Professor Ilan Alon visited in the School of Economics and Business in the end of September. He delivered lecturers, participated in meetings and discussions with Lithuanian and international students and young researchers of the Faculty.
What challenges do researchers face when preparing high quality publications?
I think that researchers form emerging markets in general (and from Baltic region specifically) are challenged with publishing peer reviewed articles for several reasons. First is linguistic – overcoming the language barrier. And second is the scientific methods, which are thought in PhD programs in Baltic countries, making it more challenging for them, although their ideas are good. It is a question of defining and proving the methodology they use, as well as the exposition of the research, which allows these researchers to move to the next level.
Why is it so important to publish results? How should researchers reveal results and make them more interesting to general public?
You are assuming it is important. I am not sure it always is. The research that we do is basic research, not applied research. Sometimes it has practical implications and other times it does not. Think about the fields of physics, sociology or psychology – do they have practical relevance? 95% of research do not have practical implications.
In business schools we presume it should, because business itself is a practical field. But we are scientists, social scientists to be exact.
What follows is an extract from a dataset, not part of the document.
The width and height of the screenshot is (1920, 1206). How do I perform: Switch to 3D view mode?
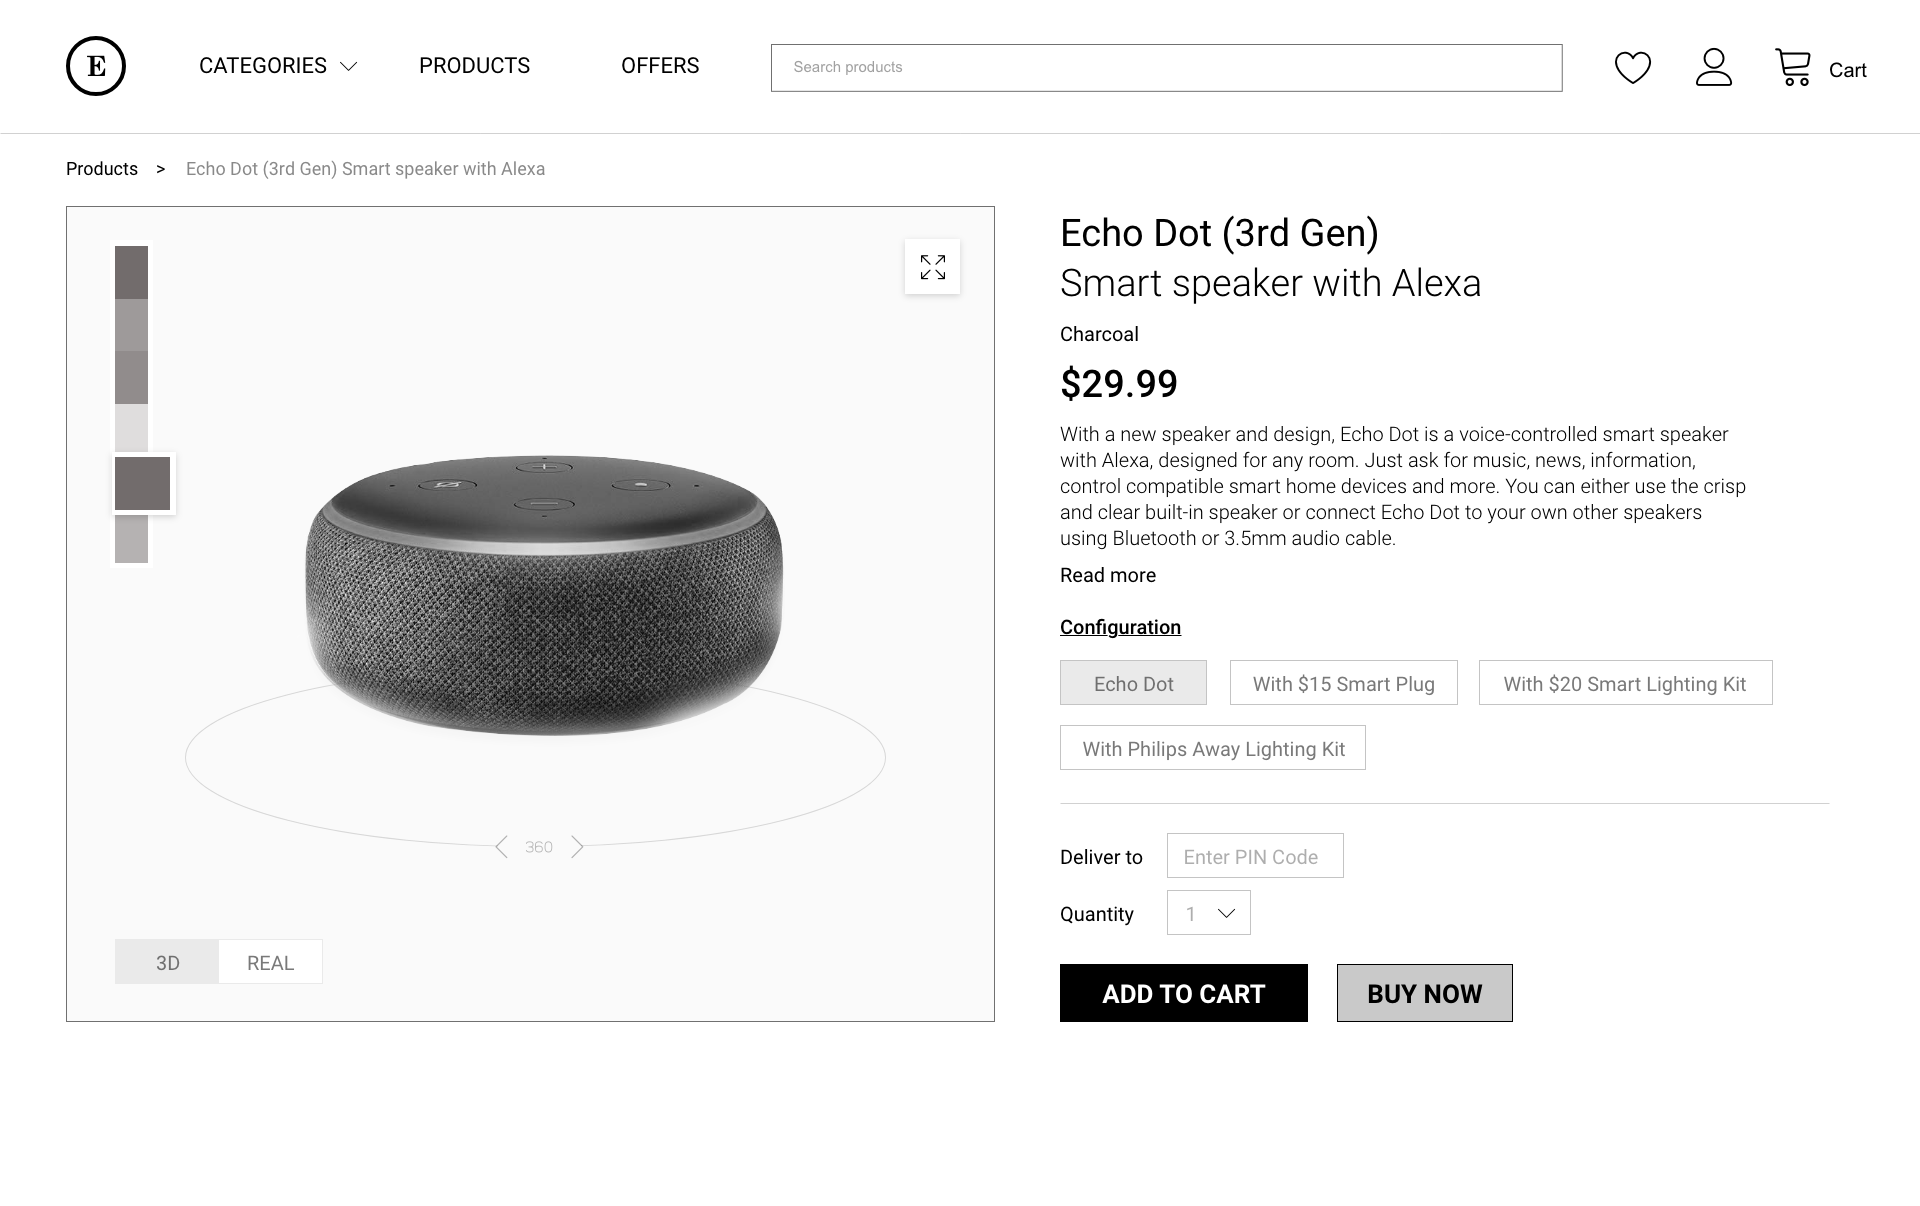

And therefore we are trying to understand the relationships between constructs, concepts. We are truth seekers, we seek to know the real world as it exists, and not necessarily give recommendations to businesses how to make more money. But sometimes we do that, because our research has some applied value.
We teach research, but research itself sometimes has no direct relevance to businesses. Sometimes the relevance is important to the government, not businesses. For example, what if we found out about the impact of corruption on certain business practices? What if we found a relationship between corruption and economic development? How is it helpful to businesses? It is helpful to knowledge, to knowledge creation. But most of our research is not. Our problem is that we teach business people, but our research is more scientific, less applied. Sometimes it seems that researchers are out of touch of reality, living in their ivory towers. But there are also researches revealing the fact that companies, which have researchers in in their Management Board, achieve better performance.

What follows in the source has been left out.